A l’époque, j’étais lycéenne. Ensuite, je suis partie en Fac’ de Psycho. En parallèle, j’étais bénévole sur des évènements et sur des festivals en Auvergne : je vendais du Merchandising au Zénith le week-end.

J’ai commencé à découvrir tout le Milieu du Spectacle et à moment donné, je me suis dit : « C’est vraiment ça que je veux faire ». Malgré toutes les personnes autour de moi qui me disaient, il y a quinze ou vingt ans, que ce n’était pas un « vrai métier », j’ai quand même décidé de suivre la Formation d’issoudun : une formation professionnelle sur un an pour devenir Chargée de Production dans les Musiques Actuelles.

J’ai donc « tout lâché » pour suivre cette formation et je n’ai pas arrêté de travailler à la suite de ça. J’ai enchaîné les missions et les postes jusqu’à aujourd’hui.

Alors que toi, Nicolas, tu as essayé de commencer par un « truc très sérieux » : le Consulting.

Nicolas Dupeux : Oui… J’y suis resté six mois…

Oui, j’ai l’impression que ça n’a pas duré longtemps…

Nicolas Dupeux : C’était sérieux mais différent.
Je me suis vite orienté vers l’Evènementiel au sens large. J’ai commencé en Agence d’Evènementiel, dans un groupe qui s’appelait Alice Evènements et qui est devenu GL Events. J’étais Patron-Agent. J’organisais plutôt des évènements « corporate » : des évènements d’entreprises, et aussi des évènements « grand public ».

Ensuite, je suis parti chez Disney. J’étais Patron de toute la partie « Corporate » mais aussi « Evènementiel » de tous les évènements pouvant se dérouler à Disney. J’ai ensuite créé Electroland : le premier festival de musique électronique à Disneyland Paris. On a créé ce premier festival, qui s’est déroulé dans le parc il y a trois ans, et qui a été un beau succès. 

Comment vient l’idée de créer un festival de musique électronique à Disneyland Paris ? Ce n’est quand même pas complètement instinctif…
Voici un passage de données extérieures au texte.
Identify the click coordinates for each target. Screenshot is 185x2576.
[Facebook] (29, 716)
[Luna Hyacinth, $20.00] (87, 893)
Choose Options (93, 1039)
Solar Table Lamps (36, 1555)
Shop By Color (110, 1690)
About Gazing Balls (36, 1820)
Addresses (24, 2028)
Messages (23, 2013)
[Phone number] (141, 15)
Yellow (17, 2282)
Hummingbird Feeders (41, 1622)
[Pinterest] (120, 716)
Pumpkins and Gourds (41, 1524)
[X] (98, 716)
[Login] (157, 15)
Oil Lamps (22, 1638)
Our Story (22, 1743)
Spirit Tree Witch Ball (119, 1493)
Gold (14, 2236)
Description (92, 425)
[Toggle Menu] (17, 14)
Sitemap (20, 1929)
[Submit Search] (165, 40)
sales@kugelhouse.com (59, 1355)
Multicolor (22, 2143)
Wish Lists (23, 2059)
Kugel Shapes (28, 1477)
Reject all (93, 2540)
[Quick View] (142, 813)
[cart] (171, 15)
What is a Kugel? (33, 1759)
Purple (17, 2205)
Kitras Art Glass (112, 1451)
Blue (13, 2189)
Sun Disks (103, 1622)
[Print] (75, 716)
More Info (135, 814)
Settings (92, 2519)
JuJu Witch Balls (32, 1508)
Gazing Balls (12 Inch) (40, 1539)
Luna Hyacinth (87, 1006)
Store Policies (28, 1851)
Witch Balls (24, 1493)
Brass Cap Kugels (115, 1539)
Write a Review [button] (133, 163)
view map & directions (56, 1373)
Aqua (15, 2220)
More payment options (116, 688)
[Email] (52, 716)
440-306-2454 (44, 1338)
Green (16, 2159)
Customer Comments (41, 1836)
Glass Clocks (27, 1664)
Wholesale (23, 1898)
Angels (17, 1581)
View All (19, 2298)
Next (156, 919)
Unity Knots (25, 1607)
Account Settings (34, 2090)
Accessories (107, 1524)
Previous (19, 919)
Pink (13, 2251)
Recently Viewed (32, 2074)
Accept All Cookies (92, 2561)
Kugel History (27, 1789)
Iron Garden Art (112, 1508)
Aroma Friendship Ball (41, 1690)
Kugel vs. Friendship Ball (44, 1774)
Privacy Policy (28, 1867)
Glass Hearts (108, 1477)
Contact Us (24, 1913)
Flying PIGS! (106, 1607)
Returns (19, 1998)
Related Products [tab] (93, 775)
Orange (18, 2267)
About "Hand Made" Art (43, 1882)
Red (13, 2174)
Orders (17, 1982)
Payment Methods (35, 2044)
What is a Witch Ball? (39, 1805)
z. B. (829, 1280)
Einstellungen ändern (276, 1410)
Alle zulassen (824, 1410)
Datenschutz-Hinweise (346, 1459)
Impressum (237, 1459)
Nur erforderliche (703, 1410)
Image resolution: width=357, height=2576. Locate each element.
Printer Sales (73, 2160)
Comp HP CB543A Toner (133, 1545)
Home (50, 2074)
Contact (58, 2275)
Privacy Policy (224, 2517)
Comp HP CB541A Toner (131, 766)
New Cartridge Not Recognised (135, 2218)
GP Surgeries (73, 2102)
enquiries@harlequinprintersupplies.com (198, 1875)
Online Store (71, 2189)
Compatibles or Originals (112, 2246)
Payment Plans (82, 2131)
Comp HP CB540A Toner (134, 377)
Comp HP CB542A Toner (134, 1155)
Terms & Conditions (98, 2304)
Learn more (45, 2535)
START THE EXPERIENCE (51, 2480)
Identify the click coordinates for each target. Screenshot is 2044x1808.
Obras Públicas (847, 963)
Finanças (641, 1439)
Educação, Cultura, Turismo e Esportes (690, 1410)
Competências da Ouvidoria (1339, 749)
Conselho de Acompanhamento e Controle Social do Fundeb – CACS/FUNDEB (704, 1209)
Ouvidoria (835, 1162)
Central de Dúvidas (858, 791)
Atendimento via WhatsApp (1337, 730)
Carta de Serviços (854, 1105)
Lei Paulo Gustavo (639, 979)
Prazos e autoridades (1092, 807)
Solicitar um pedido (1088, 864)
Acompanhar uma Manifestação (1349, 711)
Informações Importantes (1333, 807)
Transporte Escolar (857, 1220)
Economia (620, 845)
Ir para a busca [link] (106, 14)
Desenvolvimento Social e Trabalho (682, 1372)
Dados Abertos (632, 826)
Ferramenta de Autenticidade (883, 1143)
Nicolas Dupeux : Je m’étais fixé comme mission de dire : « Comment peut-on faire venir plus de « jeunes sans poussette » (ceux qui ont envie de venir dans le parc mais qui n’ont pas envie de faire la queue avec des enfants) à Disneyland Paris ? ».
On les fait venir à partir des passions. Les deux passions qu’on avait retenues étaient le Sport et la Musique.
On avait donc lancé un Week-end de Running (avec une course de 5 kms, une de 10 kms et un semi-marathon qui se déroulaient dans les parcs) et Electroland.

Début 2018, je suis arrivé à l’Accor Hotels Arena (la boucle était un peu bouclée).
Mes équipes ne le savent pas mais j’ai travaillé à l’Accor Hotels Arena quand j’étais plus jeune, sur le tennis. J’étais Hôte et je passais mes journées assis, à regarder du tennis dans la salle. Je me disais : « Cette salle a quand même un truc extraordinaire ».
Quand j’ai eu la chance qu’on vienne me demander si je serais intéressé de candidater pour prendre la Direction de l’Accor Hotels Arena, c’était comme un rêve de gamin ! Je suis un amoureux de cette salle. Je trouve qu’au-delà de ce qu’elle « marque », c’est une icône architecturale. Quand on passe devant, on ne peut pas être indifférent. Elle est remarquée partout. 

C’est donc un rêve de gamin qui se « reboucle » 25 ans après. Le premier jour où je suis arrivé à l’Accor Hotels Arena, je me suis rappelé venant au tennis 25 ans plus tôt…

Florence, j’ai l’impression que le « tournant majeur de ta carrière » a été ton arrivée aux Francofolies de La Rochelle…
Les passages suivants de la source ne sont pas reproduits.